__Given text__
%%
Harper’s Findings: The Secrets of the Deep

by Gene Franks

When this month’s Harper’s came to my mailbox I did what I always do.  I went straight to the last page, where the “Findings” feature reports, usually in one-sentence summaries and without references, the important things we humans have found out during the past month.  This month’s issue (August 2014) was particularly rich in water-related discoveries.  Here are some:

A goldfish piloted a fish tank on wheels with its thoughts.

Octopuses possess  a chemical that prevents self-sucking, and can differentiate other octopuses’ severed tentacles from their own, which they rarely eat.

Piscivory was reported among spiders on all continents save Antarctica, as was numeracy among blind cavefish, who live under the Somali desert. (The fish cannot, however, distinguish between successive integers, expressed in sticks.)

Anxiety in crayfish was induced by French scientists using both electric shocks and injections of serotonin, then relieved with injections of benzodiazepine.
%%
__Input data__
%%
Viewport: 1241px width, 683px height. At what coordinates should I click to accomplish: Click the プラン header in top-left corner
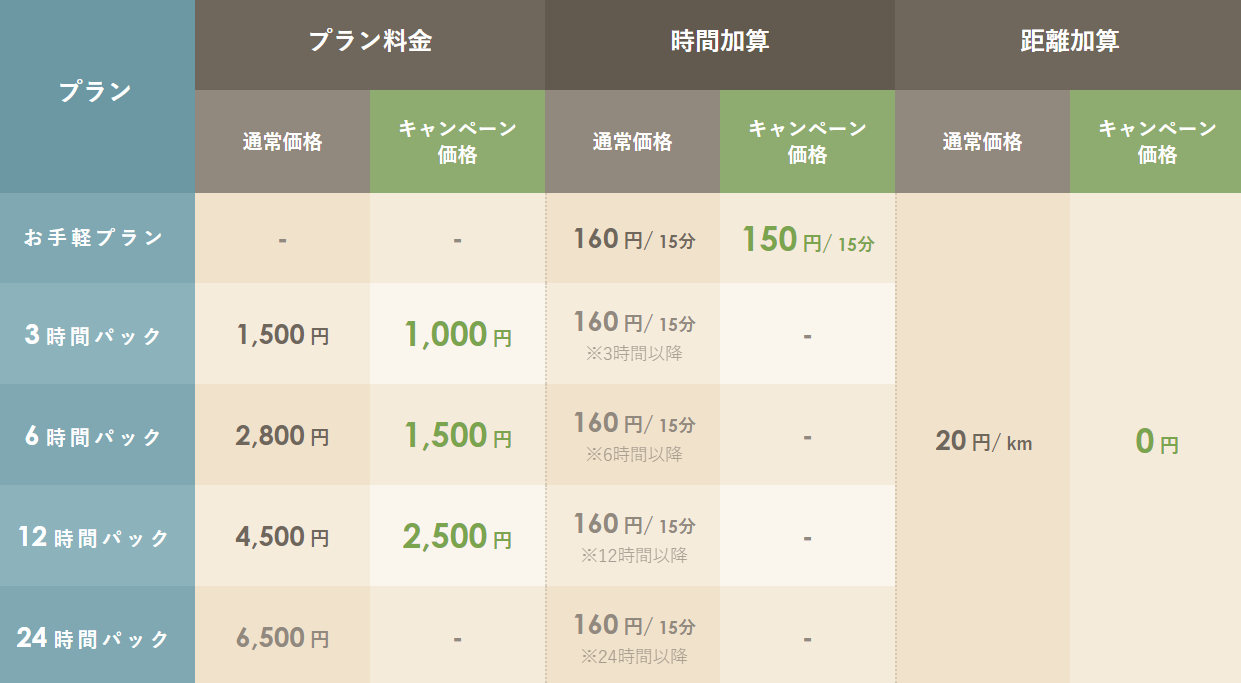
%%
__Tasks to carry out__
1. In the Harper's Findings piece, what did a goldfish use its thoughts to pilot?
2. Write a continuation of the Harper's Findings piece, picking up after its last sentence.

__Outputs by task__
1. A fish tank on wheels.

2.
Sober zebrafish will follow the lead of a moderately drunk zebrafish and will speed up to keep pace; extremely drunk zebrafish will lag behind sober fish.

The windshield wiper fluid of some Arizona school buses was found to contain Legionnaires’ disease.

The ferrous metals from which hatcheries are built confuse the magnetic sense of young steelhead.

In the Marshall Islands, rising seas were carrying away Japan’s war dead.

Male Mientien tree frogs (Kurixulus idiootocus) use the concrete drainage ditches of  Taiwan to amplify their mating songs . . . .

Reference source:  Harper’s (August, 2014).